Despite these difficulties, qPCR sex determination associated perfectly with the true sexes of adults, giving very good prospect for predicting the sexes of each instar CPB larvae. Our tests in a set of 50 larvae confirmed that the method gave comparable results and works on the same principle as in adults. There is no way to identify morphologically the sex in larval stages for many insect species, an in those where this is possible, it is only for the final larval instar or pupae, to a limited extent18,19,36,37,38. The method presented here therefore opens up new possibilities in the study of sex-related topics in all ontogenetic stages across insects.

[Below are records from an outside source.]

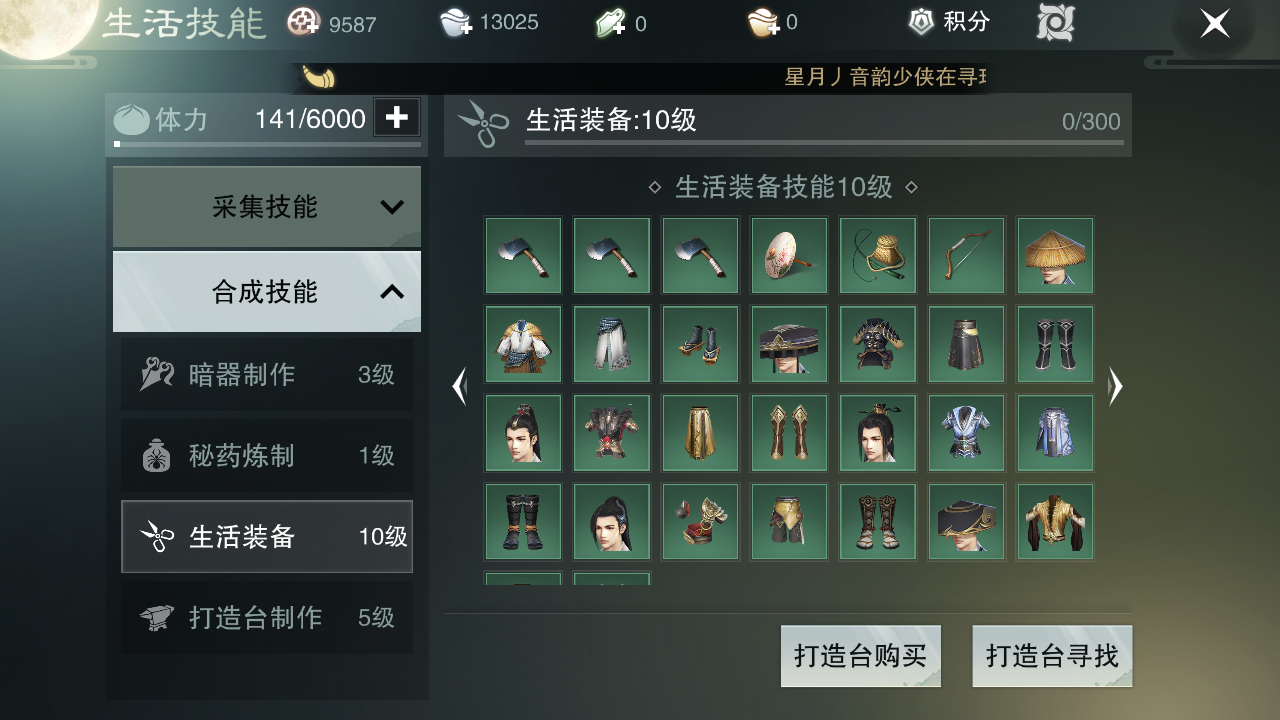1280x720 pixels.
Task: Choose the wooden bow item icon
Action: 966,255
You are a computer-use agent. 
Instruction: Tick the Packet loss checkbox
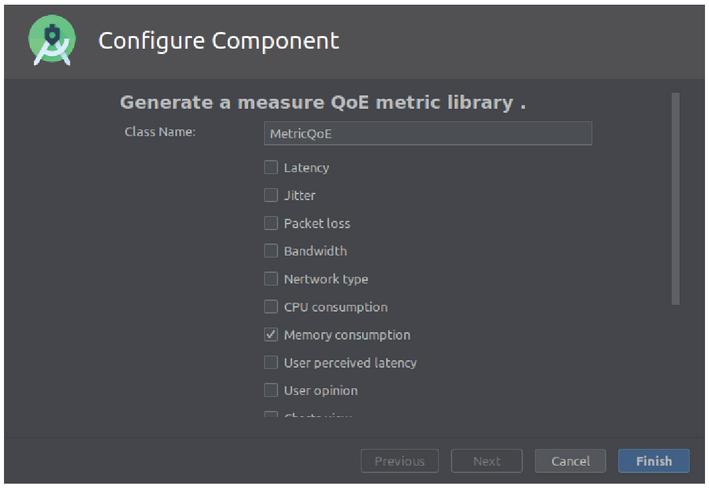(x=271, y=224)

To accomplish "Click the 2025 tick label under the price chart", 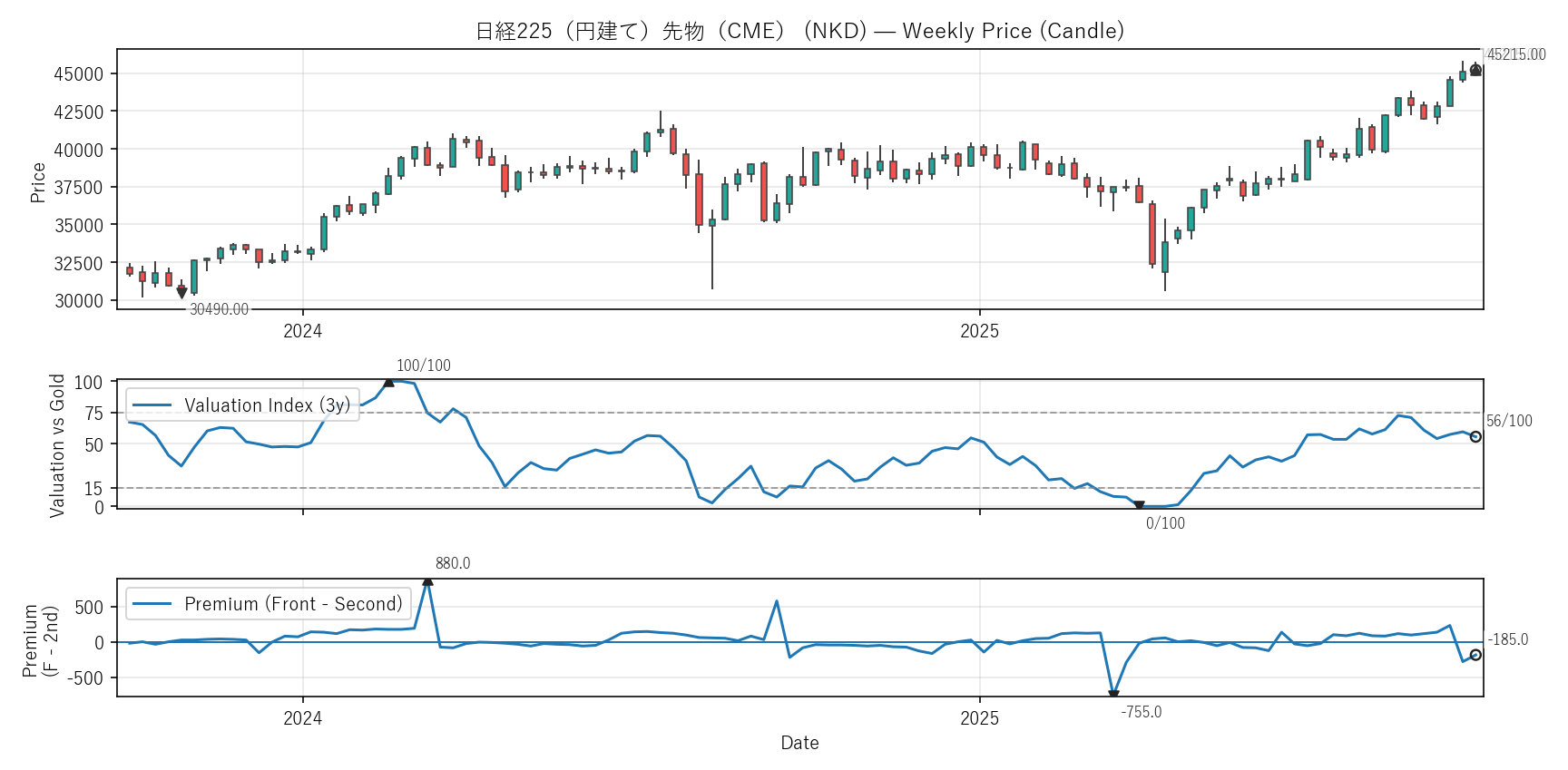I will [x=979, y=331].
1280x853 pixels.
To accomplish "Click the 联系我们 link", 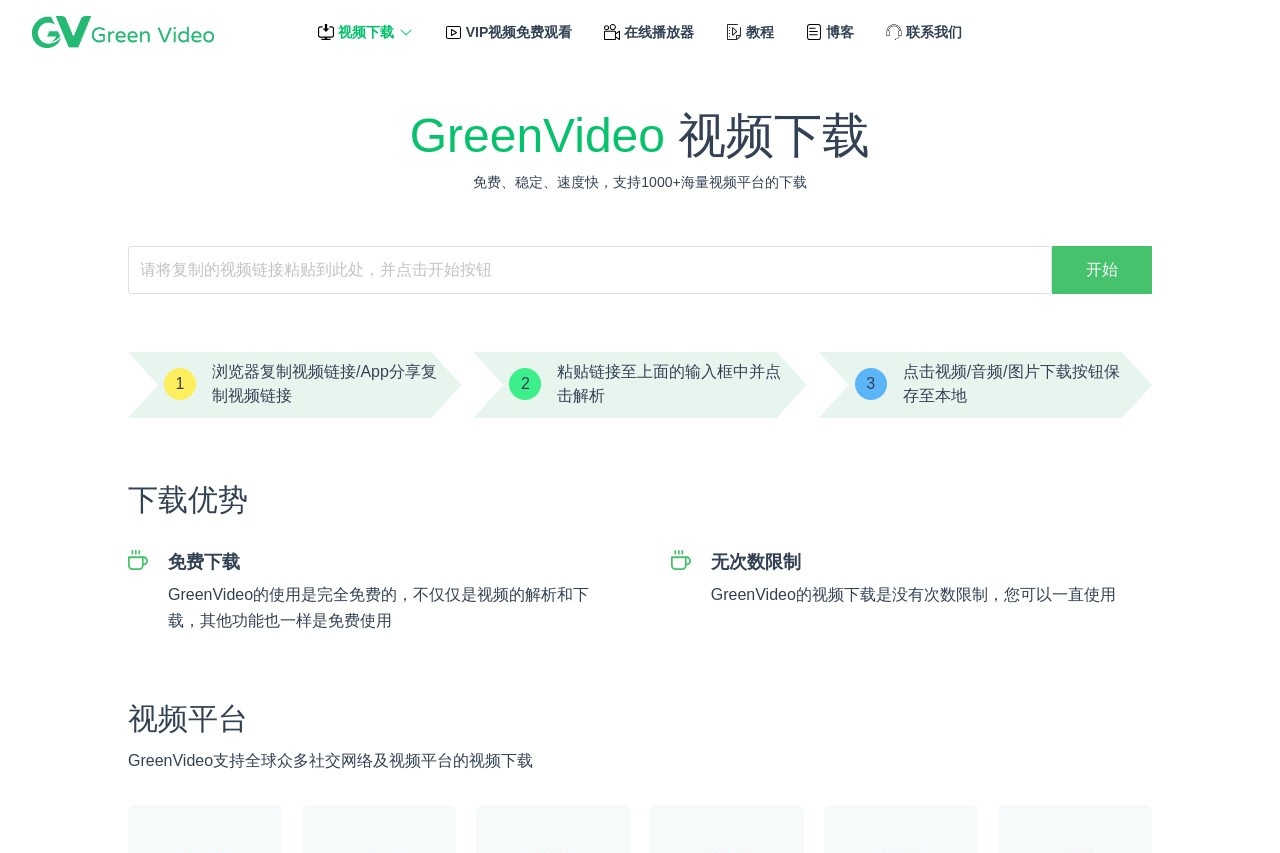I will (x=933, y=32).
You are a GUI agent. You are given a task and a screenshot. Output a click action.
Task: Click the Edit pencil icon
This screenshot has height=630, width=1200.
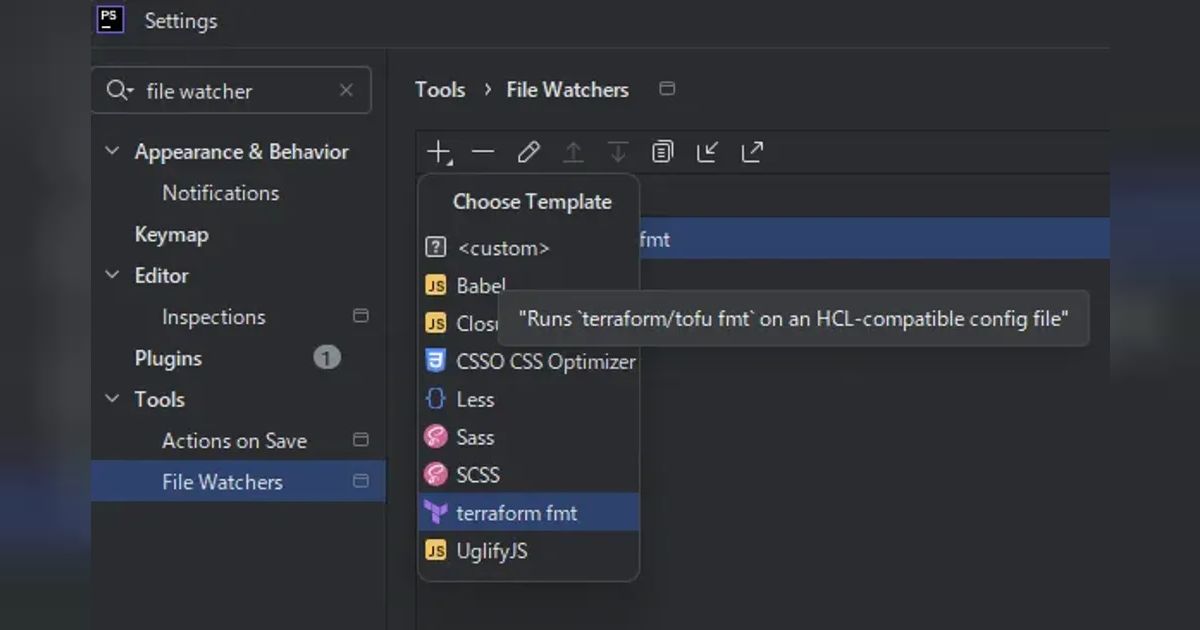pos(528,152)
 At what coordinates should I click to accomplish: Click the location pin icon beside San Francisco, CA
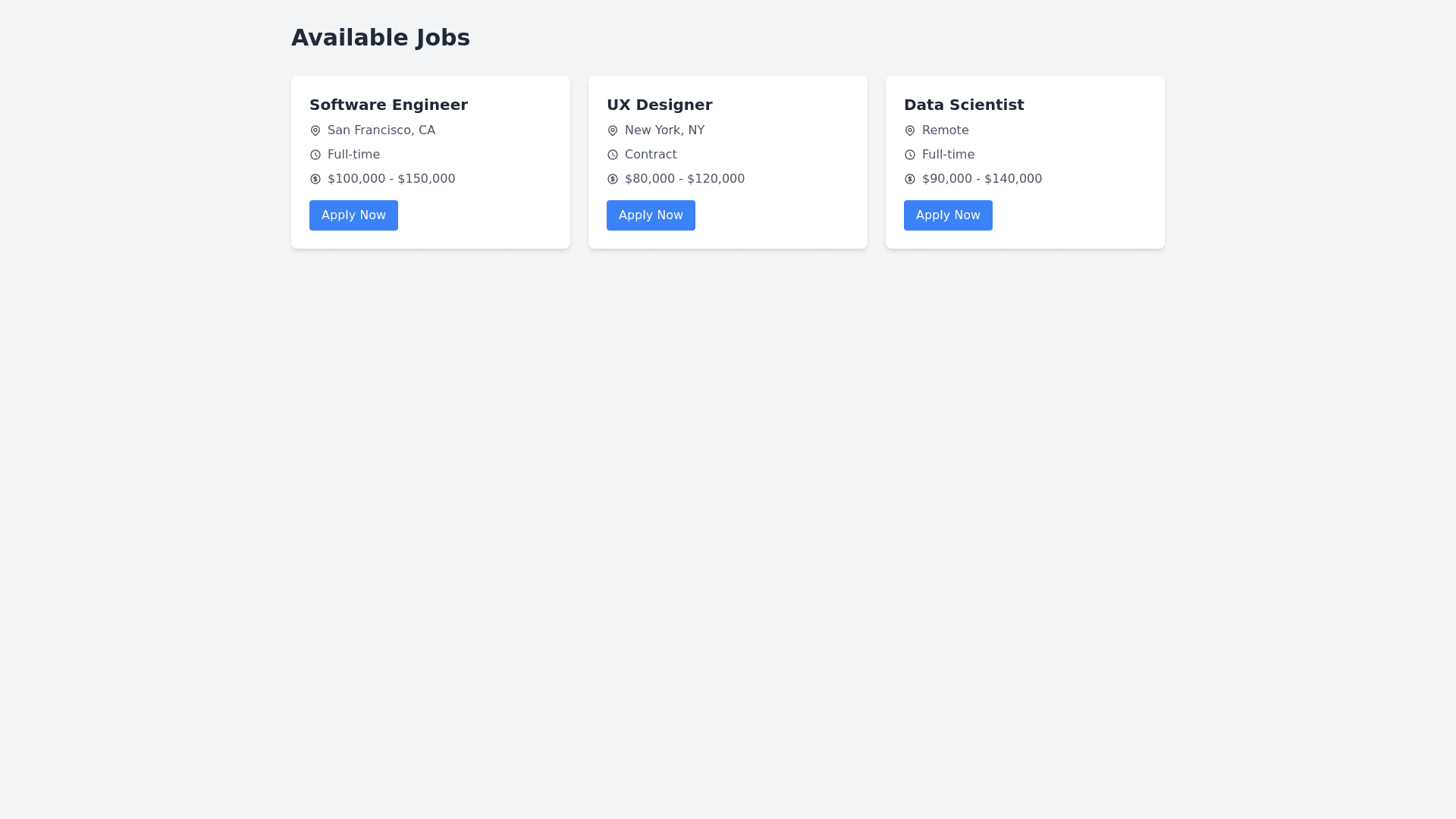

The target gene LdVssc, known as a candidate gene of knock-down resistance (kdr) to pyrethroids39,40, was also confirmed by our study as a single copy gene in relatively large samples of CPB individuals collected across all regions of the Czech Republic that are important for production of potato. Copy number values higher than 2 were never detected in our experiments, suggesting that kdr susceptibility/resistance to pyrethroids in CPB is caused only by previously presented mutations within the gene41 and not by increased CNV of the gene, as in corresponding gene in mosquitoes25,42.

In conclusion, the methodology presented was independent on the developmental stage or tissue used, and the DNA extraction method, and can be optimised for all insect species with X0/XX sex determination systems to sex samples of all ontogenetic stages. Note that, as the larvae used are destroyed, the present approach cannot be used if the sexing is needed for studies of larval characteristics. However, it should be possible to develop a non-destructive modification of the method, for applications where keeping the larvae alive is important.